Esta quinta-feira (5) marcou o adeus definitivo a uma das maiores arqueólogas e pesquisadoras da história do Brasil e do mundo. Niède Guidon, que faleceu na madrugada desta quarta-feira (4),será sepultada no jardim de sua própria casa, assim como desejou em vida. A informação foi confirmada ao O Dia pelo secretário de Cultura de Coronel José Dias, Arivan Lima. A residência de Guidon fica próxima à sede do Museu do Homem Americano, em São Raimundo Nonato, no Sul do Piauí.

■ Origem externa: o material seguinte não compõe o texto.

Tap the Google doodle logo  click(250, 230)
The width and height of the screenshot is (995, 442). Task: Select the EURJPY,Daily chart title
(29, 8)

A cerimônia será restrita aos familiares próximos e também aos funcionários do Parque Nacional Serra da Capivara

O sepultamento da franco-brasileira que mudou a forma como o mundo entendia o povoamento do continente americano será em um dia cheio de simbolismos. O dia 5 de junho marca também os 46 anos de fundação do Parque Nacional Serra da Capivara, criado em 5 de junho de 1979. Na data, também é celebrado o Dia Mundial do Meio Ambiente, dia em que se lembra a importância das discussões sobre a conservação ambiental, uma preocupação de Niède.
Nessa data, em 1972, a Conferência das Nações Unidas sobre o Meio Ambiente, que ficou conhecida como Conferência de Estocolmo, teve início, marcando a primeira grande conferência sobre questões ambientais no mundo. Durante a tarde e a noite de quarta-feira (4), o corpo da arqueóloga foi velado em uma cerimônia aberta ao público. A cerimônia seguiu até a meia-noite, permitindo que moradores, iradores e colegas prestassem as últimas homenagens à pesquisadora que transformou a compreensão sobre a pré-história das Américas.
Niède: a mulher que, ao estudar a história, entrou para a História
Natural de Jaú (SP), Niède dedicou mais de 50 anos ao estudo da presença humana na região do semiárido piauiense, desafiando teorias estabelecidas e revelando ao mundo um Brasil milenar. Suas descobertas no Parque Nacional da Serra da Capivara, especialmente em sítios como o Boqueirão da Pedra Furada, apontaram a presença de humanos nas Américas há mais de 50 mil anos, muito antes do que a ciência aceitava até então.
A tese provocou intensos debates e ganhou projeção internacional, especialmente após a publicação de um artigo na revista Nature, em 1986, sugerindo a chegada do Homo sapiens ao continente há pelo menos 100 mil anos. Mais do que uma pesquisadora, Niède foi também uma incansável defensora da preservação do patrimônio cultural e natural.

Criou, em 1979, o Parque Nacional da Serra da Capivara, hoje Patrimônio Mundial da Humanidade reconhecido pela UNESCO, e fundou a Fundação Museu do Homem Americano (FUMDHAM), onde atuou até os últimos anos como presidenta emérita. O falecimento de Niède ocorreu às vésperas do 45º aniversário do parque, celebrado no dia 5 de junho. A programação comemorativa incluía eios turísticos e ações com escolas públicas, atividades que refletiam o compromisso da arqueóloga com a educação e a valorização da história. Com o luto, parte da agenda foi suspensa.
Com a despedida de Niède Guidon, o Brasil perdeu uma de suas mais visionárias cientistas. Mas seu legado, gravado nas pedras da Capivara e nas páginas da arqueologia mundial, segue vivo.